┌─ Provided material

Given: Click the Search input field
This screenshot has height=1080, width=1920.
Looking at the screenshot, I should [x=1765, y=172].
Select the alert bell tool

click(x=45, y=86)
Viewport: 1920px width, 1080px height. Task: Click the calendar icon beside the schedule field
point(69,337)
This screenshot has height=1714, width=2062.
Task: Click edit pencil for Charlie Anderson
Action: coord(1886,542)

└─

The full listing above is to be copied exactly, line for line.

Given: Click the Search input field
This screenshot has height=1080, width=1920.
Looking at the screenshot, I should [x=1765, y=172].
Select the alert bell tool

click(x=45, y=86)
Viewport: 1920px width, 1080px height. Task: Click the calendar icon beside the schedule field
point(69,337)
This screenshot has height=1714, width=2062.
Task: Click edit pencil for Charlie Anderson
Action: coord(1886,542)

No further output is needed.